▶ EXCERPTED TEXT:
↓↓↓
In a further embodiment, a forward primer can comprise at least one sequence that anneals to target nucleic acid sequence and alternatively can comprise an additional 5′ non-complementary region (e.g., a barcode primer). In another embodiment, a reverse primer can be designed to anneal to the complement of a reverse transcribed mRNA. The reverse primer may be independent of the target nucleic acid sequence, and multiple target nucleic acid sequences may be amplified using the same reverse primer. Alternatively, a reverse primer may be specific for a target nucleic acid.
In some embodiments, two or more microbial nucleic acid sequences are amplified in a single reaction volume. One aspect includes multiplex PCR (e.g., q-PCR, such as qRT-PCR), which enables simultaneous amplification and quantification of at least two nucleic acid sequences of interest in one reaction volume by using more than one pair of primers and/or more than one probe. The primer pairs comprise at least one amplification primer that uniquely binds each mRNA, and the probes are labeled such that they are distinguishable from one another, thus allowing simultaneous quantification of multiple target nucleic acid sequences. Multiplex qRT-PCR has research and diagnostic uses including, but not limited, to detection of target nucleic acid sequences for diagnostic, prognostic, and therapeutic applications.
↑↑↑
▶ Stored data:
↓↓↓
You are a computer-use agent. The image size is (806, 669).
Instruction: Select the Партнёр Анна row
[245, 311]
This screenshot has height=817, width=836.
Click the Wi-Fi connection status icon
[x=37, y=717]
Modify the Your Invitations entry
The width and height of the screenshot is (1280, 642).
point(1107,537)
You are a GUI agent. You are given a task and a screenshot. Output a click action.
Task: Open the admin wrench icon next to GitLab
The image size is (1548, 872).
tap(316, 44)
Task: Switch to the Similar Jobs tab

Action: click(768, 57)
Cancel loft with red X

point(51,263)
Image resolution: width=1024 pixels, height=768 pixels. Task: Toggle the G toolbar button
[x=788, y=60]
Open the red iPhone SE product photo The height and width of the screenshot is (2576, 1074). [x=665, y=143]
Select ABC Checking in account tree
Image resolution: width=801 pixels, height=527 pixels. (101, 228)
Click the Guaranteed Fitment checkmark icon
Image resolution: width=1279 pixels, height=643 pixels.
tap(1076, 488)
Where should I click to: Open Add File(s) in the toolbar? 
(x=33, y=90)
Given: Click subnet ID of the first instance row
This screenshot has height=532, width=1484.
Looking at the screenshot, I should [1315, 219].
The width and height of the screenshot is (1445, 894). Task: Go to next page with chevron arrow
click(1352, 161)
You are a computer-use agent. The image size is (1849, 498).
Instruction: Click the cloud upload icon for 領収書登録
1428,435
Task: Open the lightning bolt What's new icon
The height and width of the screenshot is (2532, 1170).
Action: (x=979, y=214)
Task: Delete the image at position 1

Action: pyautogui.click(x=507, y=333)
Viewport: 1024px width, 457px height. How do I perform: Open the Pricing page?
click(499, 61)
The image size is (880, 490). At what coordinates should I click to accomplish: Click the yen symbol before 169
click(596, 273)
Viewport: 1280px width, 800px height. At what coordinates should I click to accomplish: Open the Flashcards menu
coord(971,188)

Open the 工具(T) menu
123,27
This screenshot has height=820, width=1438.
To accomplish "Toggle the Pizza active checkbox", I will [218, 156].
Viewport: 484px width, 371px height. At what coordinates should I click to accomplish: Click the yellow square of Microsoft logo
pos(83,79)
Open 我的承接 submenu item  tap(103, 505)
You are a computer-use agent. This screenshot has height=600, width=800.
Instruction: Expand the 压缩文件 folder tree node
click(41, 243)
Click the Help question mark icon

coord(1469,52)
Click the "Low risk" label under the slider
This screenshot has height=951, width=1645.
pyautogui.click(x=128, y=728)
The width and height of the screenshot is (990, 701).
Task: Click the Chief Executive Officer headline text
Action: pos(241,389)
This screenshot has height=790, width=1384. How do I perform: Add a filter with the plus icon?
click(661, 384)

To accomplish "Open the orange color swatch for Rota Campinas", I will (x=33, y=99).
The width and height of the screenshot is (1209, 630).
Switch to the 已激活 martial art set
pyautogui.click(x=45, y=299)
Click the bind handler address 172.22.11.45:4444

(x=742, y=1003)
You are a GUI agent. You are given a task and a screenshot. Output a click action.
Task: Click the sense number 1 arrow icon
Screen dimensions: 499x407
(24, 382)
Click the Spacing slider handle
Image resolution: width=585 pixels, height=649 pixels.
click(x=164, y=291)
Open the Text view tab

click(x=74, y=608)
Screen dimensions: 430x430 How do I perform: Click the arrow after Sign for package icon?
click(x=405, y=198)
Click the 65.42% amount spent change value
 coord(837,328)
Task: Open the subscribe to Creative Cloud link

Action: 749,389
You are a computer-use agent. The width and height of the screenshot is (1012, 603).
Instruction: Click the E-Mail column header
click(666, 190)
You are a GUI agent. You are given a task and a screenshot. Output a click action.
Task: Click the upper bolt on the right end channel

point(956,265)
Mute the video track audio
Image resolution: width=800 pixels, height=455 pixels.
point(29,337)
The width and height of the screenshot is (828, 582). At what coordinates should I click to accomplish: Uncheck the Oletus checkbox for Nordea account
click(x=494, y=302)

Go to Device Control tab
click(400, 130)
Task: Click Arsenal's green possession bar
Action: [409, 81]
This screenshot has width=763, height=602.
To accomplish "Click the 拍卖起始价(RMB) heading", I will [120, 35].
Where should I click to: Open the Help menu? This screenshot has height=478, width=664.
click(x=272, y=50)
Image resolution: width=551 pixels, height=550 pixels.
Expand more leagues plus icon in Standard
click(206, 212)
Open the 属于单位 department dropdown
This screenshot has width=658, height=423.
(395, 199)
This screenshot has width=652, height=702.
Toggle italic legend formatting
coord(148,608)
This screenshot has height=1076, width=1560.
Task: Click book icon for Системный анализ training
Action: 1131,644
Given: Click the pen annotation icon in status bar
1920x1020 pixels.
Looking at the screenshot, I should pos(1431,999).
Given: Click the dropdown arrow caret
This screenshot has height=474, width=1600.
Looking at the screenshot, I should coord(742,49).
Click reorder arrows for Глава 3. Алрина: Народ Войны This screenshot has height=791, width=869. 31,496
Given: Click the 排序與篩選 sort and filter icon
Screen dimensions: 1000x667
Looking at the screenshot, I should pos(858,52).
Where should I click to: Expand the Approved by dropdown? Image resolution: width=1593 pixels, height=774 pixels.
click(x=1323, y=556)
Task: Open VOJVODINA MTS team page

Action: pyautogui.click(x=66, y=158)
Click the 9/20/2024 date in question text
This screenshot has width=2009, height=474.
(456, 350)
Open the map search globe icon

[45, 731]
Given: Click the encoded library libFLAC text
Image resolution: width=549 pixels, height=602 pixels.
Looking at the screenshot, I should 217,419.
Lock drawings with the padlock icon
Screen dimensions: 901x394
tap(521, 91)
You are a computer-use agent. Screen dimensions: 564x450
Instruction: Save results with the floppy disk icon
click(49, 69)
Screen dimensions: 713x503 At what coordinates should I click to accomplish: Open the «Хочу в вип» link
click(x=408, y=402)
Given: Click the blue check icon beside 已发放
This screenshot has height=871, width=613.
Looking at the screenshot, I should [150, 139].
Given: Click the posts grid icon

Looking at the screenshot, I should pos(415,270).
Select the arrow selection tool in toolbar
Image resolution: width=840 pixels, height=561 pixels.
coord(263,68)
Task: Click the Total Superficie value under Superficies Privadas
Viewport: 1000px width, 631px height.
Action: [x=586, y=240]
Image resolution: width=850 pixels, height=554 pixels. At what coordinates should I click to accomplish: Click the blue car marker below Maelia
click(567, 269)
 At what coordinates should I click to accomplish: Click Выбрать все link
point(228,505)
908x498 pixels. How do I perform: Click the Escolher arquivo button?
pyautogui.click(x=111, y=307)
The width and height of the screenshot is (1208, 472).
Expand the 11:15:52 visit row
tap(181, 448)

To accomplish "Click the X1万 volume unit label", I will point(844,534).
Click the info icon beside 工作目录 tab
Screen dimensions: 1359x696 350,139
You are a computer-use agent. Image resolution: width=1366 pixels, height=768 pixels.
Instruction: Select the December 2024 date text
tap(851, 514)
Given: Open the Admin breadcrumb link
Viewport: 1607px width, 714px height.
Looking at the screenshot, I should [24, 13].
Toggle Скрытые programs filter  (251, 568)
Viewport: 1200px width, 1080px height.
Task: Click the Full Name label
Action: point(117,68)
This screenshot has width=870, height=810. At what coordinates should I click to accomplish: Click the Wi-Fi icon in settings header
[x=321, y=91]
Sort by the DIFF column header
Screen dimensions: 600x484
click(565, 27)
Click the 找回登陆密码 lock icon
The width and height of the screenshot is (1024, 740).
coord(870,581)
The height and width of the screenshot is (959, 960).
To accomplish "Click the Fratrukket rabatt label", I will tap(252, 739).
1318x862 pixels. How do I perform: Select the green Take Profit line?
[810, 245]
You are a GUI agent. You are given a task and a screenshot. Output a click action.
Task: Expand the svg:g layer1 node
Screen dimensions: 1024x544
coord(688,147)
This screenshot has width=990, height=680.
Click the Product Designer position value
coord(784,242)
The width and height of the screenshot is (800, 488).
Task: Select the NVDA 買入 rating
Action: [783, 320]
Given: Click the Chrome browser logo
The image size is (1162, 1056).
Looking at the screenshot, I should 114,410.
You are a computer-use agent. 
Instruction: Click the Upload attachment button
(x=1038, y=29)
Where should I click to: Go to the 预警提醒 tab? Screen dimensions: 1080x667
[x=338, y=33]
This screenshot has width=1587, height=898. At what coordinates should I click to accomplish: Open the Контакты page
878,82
↑↑↑
▶ WORK ITEM A: In the PCR primer text, list the kinds of applications named after the words "detection of target nucleic acid sequences for".
▶ WORK ITEM B: Copy the PCR primer text word for word from "In a further" to "target nucleic acid.".
▶ WORK ITEM C: Continue the PCR primer text from its last sentence.

▶ OUTPUT A: diagnostic, prognostic, therapeutic

▶ OUTPUT B:
In a further embodiment, a forward primer can comprise at least one sequence that anneals to target nucleic acid sequence and alternatively can comprise an additional 5′ non-complementary region (e.g., a barcode primer). In another embodiment, a reverse primer can be designed to anneal to the complement of a reverse transcribed mRNA. The reverse primer may be independent of the target nucleic acid sequence, and multiple target nucleic acid sequences may be amplified using the same reverse primer. Alternatively, a reverse primer may be specific for a target nucleic acid.

▶ OUTPUT C:
The qRT-PCR reaction may further be combined with the reverse transcription reaction by including both a reverse transcriptase and a DNA-based thermostable DNA polymerase. When two polymerases are used, a “hot start” approach may be used to maximize assay performance. See U.S. Pat. No. 5,985,619 and U.S. Pat. No. 5,411,876. For example, the components for a reverse transcriptase reaction and a PCR reaction may be sequestered using one or more thermoactivation methods or chemical alteration to improve polymerization efficiency. See U.S. Pat. No. 6,403,341; U.S. Pat. No. 5,550,044; and U.S. Pat. No. 5,413,924.
As described herein, patients can be treated with an appropriate modality based on the identified microbiota. A skilled physician can readily determine treatment strategy, which can include, but is not limited to, surgery (including laryngectomy, lymph node dissection, etc.), radiotherapy (external beam radiation therapy, intensity-modulated radiation therapy (IMRT), proton therapy, brachytherapy), and chemotherapy.
The human papillomavirus (HPV) has been shown to cause a subset of head and neck cancers (HNC), especially the squamous cell carcinoma of the oropharynx. HPV-associated HNC has a distinct clinical profile from that of HPV-unrelated oropharyngeal cancer. It presents in younger age and more likely male patients, who are less likely to have a history of tobacco or alcohol abuse. Compared to HPV-unrelated HNC, HPV-associated HNC is also associated with a more favorable prognosis, likely due to its higher sensitivity to current radiation and chemotherapies. In recent decades, the incidence of HPV-associated HNC has been increasing rapidly, probably attributable to increasing high risk sexual behaviors. Therefore, to better manage newly diagnosed HNC, it is currently recommended to determine HPV status in the tumor by the National Comprehensive Cancer Network (NCCN) guidelines.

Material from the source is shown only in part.